Gegebene Informationen:
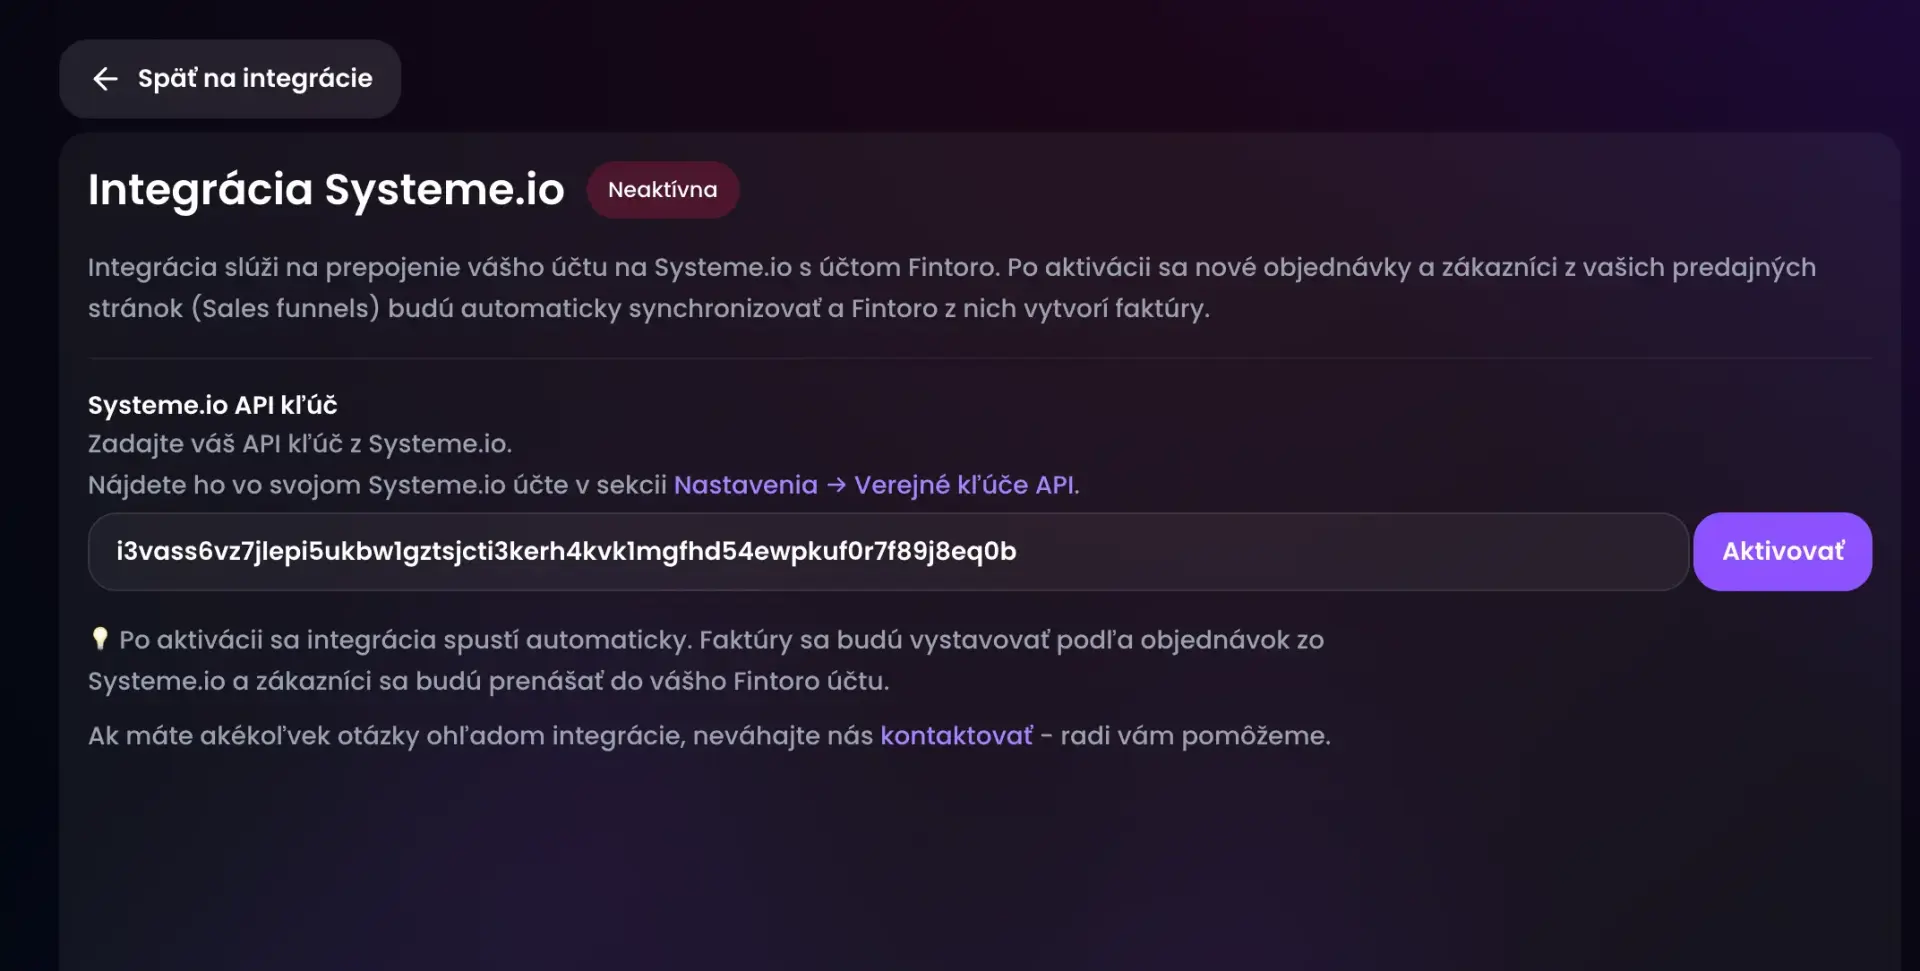Screen dimensions: 1920x971
Task: Go back via "Späť na integrácie" label
Action: tap(254, 79)
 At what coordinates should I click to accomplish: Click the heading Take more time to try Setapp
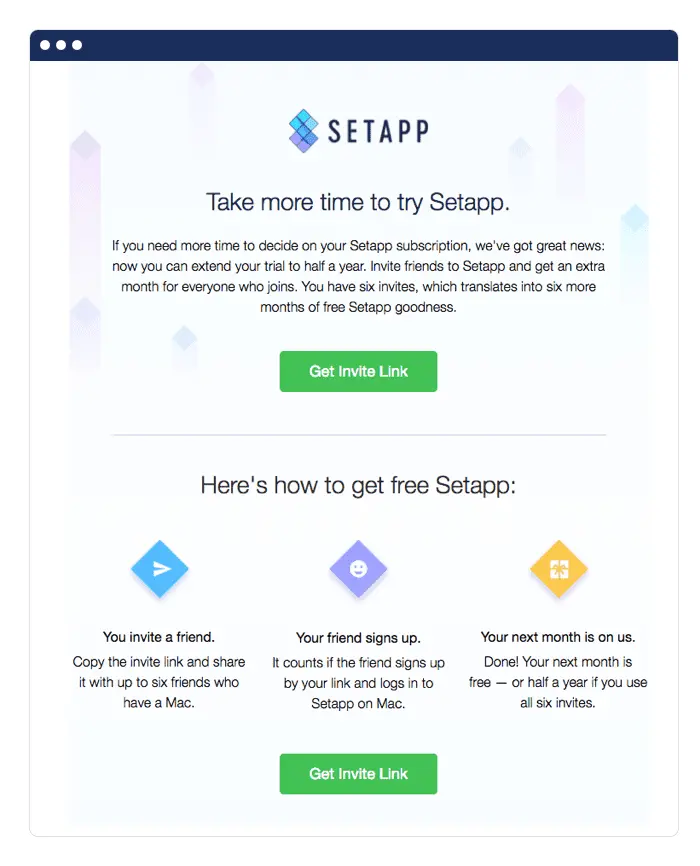[x=358, y=202]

Aufgabenstellung: Formatieren Sie das gesamte Material oben als Markdown-Tabelle mit den Spalten „Nummer“ und „Inhalt“, in der jede Zeile fortlaufend nummeriert ist und Leerzeilen entfallen. Lassen Sie die Bilder in der Antwort weg.

Antwort zur Aufgabe:
| Nummer | Inhalt |
|---|---|
| 1 | Screen dimensions: 1920x971 |
| 2 | Task: Go back via "Späť na integrácie" label |
| 3 | Action: tap(254, 79) |
| 4 |  At what coordinates should I click to accomplish: Click the heading Take more time to try Setapp |
| 5 | [x=358, y=202] |